There are a lot of things that separate the pros in management from the amateurs. And the amount of time they’ve been managing has little to do with whether they’re one or the other. I’ve met people who are pros the first day they got started, and amateurs who’ve been at the task for 20 years.

But for this blog, I want to focus on just two differentiators. Both can be either adaptational (i.e., it’s something you adapt to rather than deeply believe) or orientational (i.e., a deep internal compass that reflects core values, beliefs and inclinations), but they quickly find their expression in behavior and methodology. More simply, what we value gets fleshed out in what we do.

One is the notion of stewardship. The other is the nasty “D” word: Discipline.

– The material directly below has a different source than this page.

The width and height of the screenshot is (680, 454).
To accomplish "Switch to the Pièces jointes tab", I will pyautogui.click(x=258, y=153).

Let’s start with stewardship.

I’m not talking here about stewardship in the sense of encouraging people to give. I’m speaking more to what stewardship is really all about, the use (management) of God-given resources to accomplish God-given tasks. Here we should be mindful of the etymology of the word “steward.” It comes from the old English “styward,” where the sty was the warehouse of personal or communal goods, and the ward or warden (manager) was responsible for the judicious care of its contents. Translating this concept to modern management, especially of nonprofits, is the obligation of managers (stewards) to maximize the impact (results) of every gift entrusted to their care. That entails, among other things, the elimination of waste.

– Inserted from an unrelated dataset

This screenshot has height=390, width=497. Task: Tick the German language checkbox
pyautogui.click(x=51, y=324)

That’s where discipline comes in, and more specifically the disciplines of Total Quality Management (TQM) and Total Quality Service (TQS). Students and practitioners of these disciplines know from research as well as personal experience that in the typical organization an alarming percentage of the activities and processes of the organization cannot demonstrably be linked to value creation or mission- and vision-related outcomes or results. In other words, they’re waste. That assertion is unbelievable to many, offensive to some, but a wake-up call to others.

But whether you’re incredulous, offended, or awakened, the challenge remains: How do we, with greater effectiveness and efficiency each day, gain increasing understanding and mastery of process design and process management at every level of our organizations so that more and more of donors’ hard-earned dollars translate to life-changing and world-changing impact, rather than being frittered away through process deficiencies and managerial negligence?

It’s clear to anyone who hasn’t been comatose that there’s a new game afoot in terms of the level and sophistication of philanthropic competition. A new game means new rules, and new rules mean new tools.

Some of these tools relate critically to how we design and manage key organizational processes. And to become more effective at mission management, we’ve simply got to get better at waste management.